Brasil é ignorado em abertura de fórum, que exalta China

por Clóvis Rossi - FSP
Os encontros anuais do Fórum Econômico Mundial começam, tradicionalmente, com uma sessão matinal de atualização sobre a economia mundial.
Este ano, agregaram-se atualizações regionais, entre elas sobre a América Latina.Azar da América Latina: ninguém tocou no nome dela ou de qualquer um de seus países, nem o Brasil, na sessão global, carregada de euforia sobre a economia mundial.
Em contrapartida, no debate sobre a América Latina, tocou-se um melancólico tango argentino, com críticas ao crescimento "medíocre" da região. Como a América Latina cresceu, no ano passado, 5,3%, não se fizeram necessárias observações sobre o desempenho do Brasil, mais ou menos a metade dessa "mediocridade".
No andar de cima (literalmente: o debate sobre a economia global foi um piso acima da sala sobre a América Latina), o indiano Montek Ahluwalia, vice-presidente da Comissão de Planejamento de seu país, jogava ao auditório os 8,3% de crescimento da Índia.

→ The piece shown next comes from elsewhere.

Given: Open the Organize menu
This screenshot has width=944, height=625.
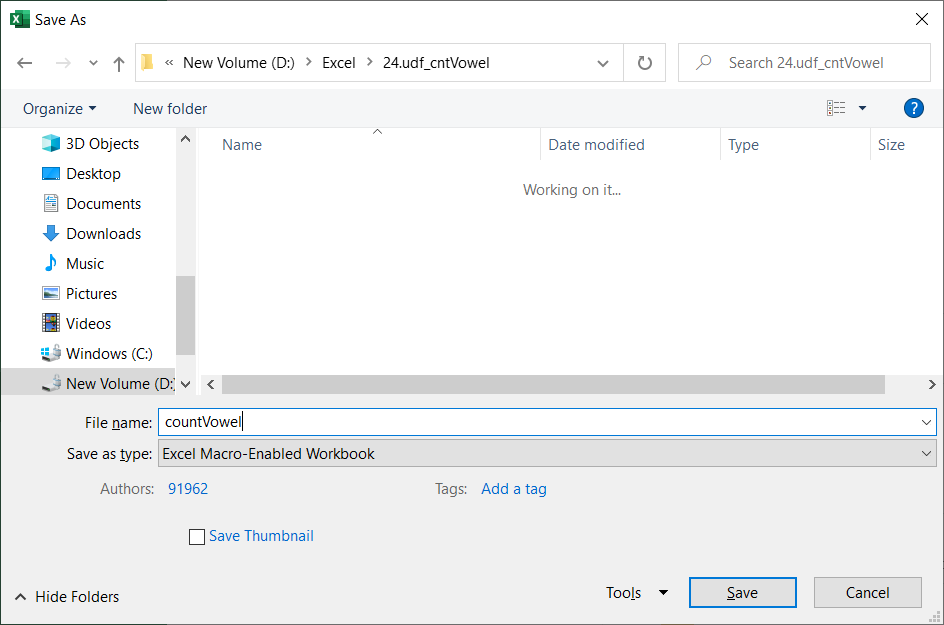Looking at the screenshot, I should 60,108.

A seu lado, humilhava-o Min Zhu, vice-presidente do Banco da China, com o crescimento de 10,5% de seu país.Até o mundo rico tinha números bons a apresentar, pela voz de Laura D'Andrea Tyson, reitora da London Business School: Estados Unidos, Europa e Japão vão crescer entre 2% e 2,5%, o que é muito bom para esse tipo de país, de economias já prontas e acabadas.
Depois de 70 minutos de otimismo, sem que aparecesse a palavra Brasil, o enviado da Folha quis saber o que tinham a dizer sobre o país.Por acaso ou não, a resposta foi entregue ao único pessimista, Nouriel Roubini, presidente da Roubini Global Economics (EUA). Ele limitou-se a dizer as platitudes convencionais: que o Brasil fizera as reformas macroeconômicas indispensáveis, que tinha uma boa estratégia fiscal e reduzira a inflação a patamares mais que civilizados.
Para aumentar o crescimento, falta, completou, elevar a taxa de investimentos e fazer as indefectíveis reformas.No andar de baixo, o ex-presidente mexicano Ernesto Zedillo ia um pouco mais longe, ao falar da América Latina em geral. Disse que os latino-americanos são "capitalistas relutantes", do que resultaria o "medíocre" crescimento.Ninguém discordou, até porque os debatedores pertencem à corrente liberal. Exceção feita ao brasileiro Ricardo Young, presidente do Instituto Ethos, que defendeu o que chamou de "políticas pró-pobres". Crescimento só não basta, argumentou, citando pesquisa do Fundo das Nações Unidas para o Desenvolvimento, segundo a qual 56% de 80 países pesquisados tiveram crescimento econômico, mas só 23% melhoraram a situação de seus pobres.
Mas ressaltou: "Esse tipo de política tem que perdurar por pelo menos duas décadas. E não basta reduzir a pobreza se as pessoas não tiverem educação para se tornarem competitivas no mercado de trabalho".
Redução da pobreza e da desigualdade figuraram em todos os discursos. Houve até menções ao fato de que a pobreza, pelo menos, está se reduzindo, mas não de maneira suficiente."A porcentagem da riqueza nacional que vai para o capital está aumentando na comparação com a fatia que vai para o trabalho", observou Guillermo Ortiz, presidente do Banco Central do México.No andar de cima, o otimismo era tamanho que o catastrofista de plantão todo ano em Davos (Stephen Roach, economista-chefe da Morgan Stanley) desta vez nem foi chamado. Roach prevê todo ano uma crise que ainda não aconteceu.
No lugar dele, entrou Nouriel Roubini, que conseguiu enxergar "três ursos feios" no caminho da economia mundial: o fim do "boom" imobiliário nos Estados Unidos, o aumento dos juros, que começa a provocar um sufoco no crédito, e a retomada da tendência à alta no preço do petróleo.